Everybody Needs Good Neighbours
The day Sheila Meadows fell off her shed roof and punctured her kidneys on a pair of garden shears was the best I’ve had in years.
She died almost instantly, which made me feel even better – she’d have known she was getting her comeuppance but I didn’t have to feel bad about not responding to the screaming.
Ignoring Sheila’s noise has been a huge part of my life these last five years. It used to drive me mad that I had to undertake all my personal business – sleeping, crying, shagging, going to the loo – just feet away from where she was doing hers, with only a flimsy layer of bricks to separate us.
It was worse out in the garden of course, because we couldn’t avoid each other out there. That’s how the feud got going in the first place. It was all nicey-nicey to begin with, cups of tea perched on the garden wall, chatting as we put our washing out, mutual moaning over the hosepipe ban. Then she had the extension done and blocked all the light onto my little suntrap patio and that was it; all hell broke loose.
I went to the funeral, wanted to make sure she was in the ground so I could move on and forget all about her. But then the bleaching started.

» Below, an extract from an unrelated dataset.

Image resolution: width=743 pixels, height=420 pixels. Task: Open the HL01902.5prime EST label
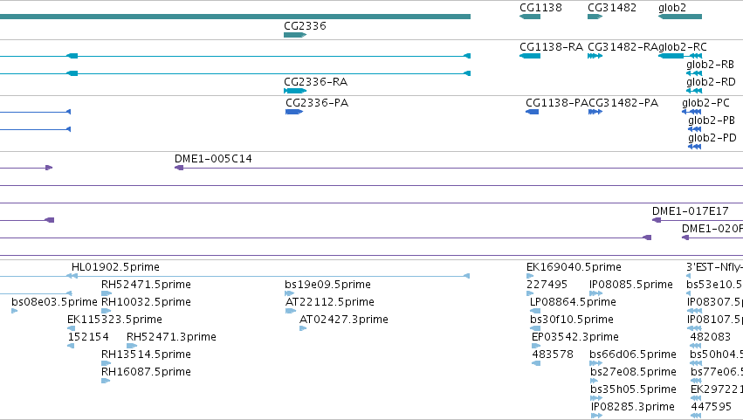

At first it was odd patches here and there, little clumps of grass dying off and then a wobbly circle. Thought it was foxes peeing, but then words started to be spelled out. Bitch. Just you wait. That kind of unoriginal crap. I wasn’t having it, so I concreted the lawn.
Stuff started happening inside the house then. The drains blocked and the place stank like a sewer. The plumber found all the pipes stuffed with strange pale goo. “Like bloody ectoplasm! Or something out of Ghostbusters!” he joked. But I could only manage a grim smile. It was easier to fight this bitch when I could see her.
Yesterday, all my knives went missing.